You would probably guess her Royal Majesty the Queen of England enjoys fine dining at every meal, but you would be proven wrong. It’s surely fancier than most Americans are used to, but let’s keep this in perspective—she’s one of the most recognized, celebrated, and longest-reigning monarchs in the world. She keeps it classy while also staying frugal.
According to The Telegraph, twice a week the head chef to the real household, Mark Flanagan, presents the Queen with a red leather-hound book of menu suggestions from which she “ticks” what she likes and crosses out the rest. Her ticks are usually awarded to dishes that include chocolate or ingredients from her own farms or greenhouses.
Former chef to both the Queen and Princess Diana, Darren McGrady, recalled, “Sadly, the Queen is not a foodie. She eats to live, unlike Prince Philip who loves to eat and would stand and talk food all day.”
McGrady reveled the Queen stays slim by avoiding carbs when dining alone.
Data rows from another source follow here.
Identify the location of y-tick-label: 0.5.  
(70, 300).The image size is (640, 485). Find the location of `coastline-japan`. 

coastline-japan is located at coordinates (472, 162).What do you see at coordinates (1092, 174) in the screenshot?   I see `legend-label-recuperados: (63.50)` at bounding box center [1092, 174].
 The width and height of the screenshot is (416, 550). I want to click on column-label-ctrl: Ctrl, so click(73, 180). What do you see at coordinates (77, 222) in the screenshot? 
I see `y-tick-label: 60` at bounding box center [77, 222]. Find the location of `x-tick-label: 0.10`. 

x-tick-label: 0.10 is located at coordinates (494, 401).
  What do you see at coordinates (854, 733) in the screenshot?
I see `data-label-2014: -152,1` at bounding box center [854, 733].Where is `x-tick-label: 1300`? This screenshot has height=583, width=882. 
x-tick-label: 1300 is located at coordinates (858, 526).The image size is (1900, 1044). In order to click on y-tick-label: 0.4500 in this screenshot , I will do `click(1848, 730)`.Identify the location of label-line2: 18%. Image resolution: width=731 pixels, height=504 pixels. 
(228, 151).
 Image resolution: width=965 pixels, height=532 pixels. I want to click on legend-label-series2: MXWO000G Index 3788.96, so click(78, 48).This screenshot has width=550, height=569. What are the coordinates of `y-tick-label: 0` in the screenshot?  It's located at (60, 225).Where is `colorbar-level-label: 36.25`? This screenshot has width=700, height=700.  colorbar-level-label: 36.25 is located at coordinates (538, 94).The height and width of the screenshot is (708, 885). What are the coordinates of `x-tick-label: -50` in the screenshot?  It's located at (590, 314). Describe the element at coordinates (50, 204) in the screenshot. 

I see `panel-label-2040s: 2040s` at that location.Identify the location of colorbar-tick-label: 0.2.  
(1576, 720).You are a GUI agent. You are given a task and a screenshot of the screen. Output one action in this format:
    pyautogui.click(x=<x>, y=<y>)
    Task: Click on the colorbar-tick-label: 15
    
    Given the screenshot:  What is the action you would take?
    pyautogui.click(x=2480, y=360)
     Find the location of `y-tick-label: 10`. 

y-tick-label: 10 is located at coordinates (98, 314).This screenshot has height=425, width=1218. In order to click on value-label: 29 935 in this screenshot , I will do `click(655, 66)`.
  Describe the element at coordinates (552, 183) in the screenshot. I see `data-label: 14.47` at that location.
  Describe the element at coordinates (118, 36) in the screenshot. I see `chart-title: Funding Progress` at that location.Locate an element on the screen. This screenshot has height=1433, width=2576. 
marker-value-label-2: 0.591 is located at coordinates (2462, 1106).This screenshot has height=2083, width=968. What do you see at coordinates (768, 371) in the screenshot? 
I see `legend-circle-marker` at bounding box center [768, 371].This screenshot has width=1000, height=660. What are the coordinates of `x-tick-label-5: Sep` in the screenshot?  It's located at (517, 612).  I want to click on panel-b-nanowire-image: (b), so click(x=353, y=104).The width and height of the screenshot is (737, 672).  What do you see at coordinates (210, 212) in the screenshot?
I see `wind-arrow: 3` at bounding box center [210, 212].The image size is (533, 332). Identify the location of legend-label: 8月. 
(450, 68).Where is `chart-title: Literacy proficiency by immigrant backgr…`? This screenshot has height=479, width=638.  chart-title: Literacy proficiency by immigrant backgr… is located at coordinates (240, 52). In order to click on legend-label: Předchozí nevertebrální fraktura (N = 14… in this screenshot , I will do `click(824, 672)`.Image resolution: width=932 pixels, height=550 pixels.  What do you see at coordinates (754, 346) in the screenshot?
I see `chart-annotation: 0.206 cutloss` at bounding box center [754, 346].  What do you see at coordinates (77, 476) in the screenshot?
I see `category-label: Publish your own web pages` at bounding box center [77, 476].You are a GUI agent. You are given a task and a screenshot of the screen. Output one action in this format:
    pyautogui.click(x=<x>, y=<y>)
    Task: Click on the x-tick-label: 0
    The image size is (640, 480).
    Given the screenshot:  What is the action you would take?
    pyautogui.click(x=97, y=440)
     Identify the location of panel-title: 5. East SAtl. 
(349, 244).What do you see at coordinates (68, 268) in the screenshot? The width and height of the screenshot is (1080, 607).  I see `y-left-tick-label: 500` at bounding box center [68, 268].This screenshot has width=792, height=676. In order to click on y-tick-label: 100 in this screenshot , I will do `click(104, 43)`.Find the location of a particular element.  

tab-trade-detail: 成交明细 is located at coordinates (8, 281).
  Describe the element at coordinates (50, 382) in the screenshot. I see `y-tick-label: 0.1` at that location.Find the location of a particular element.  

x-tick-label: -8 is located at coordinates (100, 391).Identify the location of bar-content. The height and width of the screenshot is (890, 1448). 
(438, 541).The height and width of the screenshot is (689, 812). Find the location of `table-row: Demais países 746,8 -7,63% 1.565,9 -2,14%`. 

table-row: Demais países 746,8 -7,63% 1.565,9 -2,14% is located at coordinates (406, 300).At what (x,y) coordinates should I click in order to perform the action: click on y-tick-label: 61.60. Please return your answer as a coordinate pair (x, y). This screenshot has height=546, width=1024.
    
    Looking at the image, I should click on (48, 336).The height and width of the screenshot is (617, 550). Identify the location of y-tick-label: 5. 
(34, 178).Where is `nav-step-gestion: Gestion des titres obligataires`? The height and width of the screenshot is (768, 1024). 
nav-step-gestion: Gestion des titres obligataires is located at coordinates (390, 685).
According to The Telegraph, the Queen likes plain, old cereal. Special K kept in a Tupperware box for freshness, dressed up with a bit of fruit. Smoked salmon with scrambled eggs is another favorite—the eggs most likely brown because she believes they taste better.
According to the Independent, the Queen takes a gin and Dubonnet before lunch with a slice of lemon and lots of ice.
For lunch, she might like grilled Dover sole with vegetables or simple grilled chicken with salad in keeping with her low-carb diet.
Post-lunch, McGrady has said the Queen enjoys afternoon tea, cakes, scones and sandwiches—always with the crusts off. Variations might include cucumber, smoked salmon, egg mayonnaise, hum and mustard.
Jam pennies—something I definitely had to look up—are small raspberry jam sandwiches cut into circles the size of an English Penny. The Queen used to have them with her sister, Princess Margaret as children. She still enjoys washing them down with Earl Grey tea.
The Queen enjoys a Sunday roast after church—but it has to be a well-done end slice. The Queen doesn’t do rare. Other nights, she might dine on fillets of beef or venison from one of her royal estates, turned into a Gaelic steak, served with a mushroom, cream and whisky sauce.
Dessert might include white peaches from Windsor Castle, other fresh fruit, and definitely something chocolate like this Belgian chocolate cake the Royal Family enjoyed at the 2006 surprise celebration Prince Charles threw for his mother’s 80th birthday.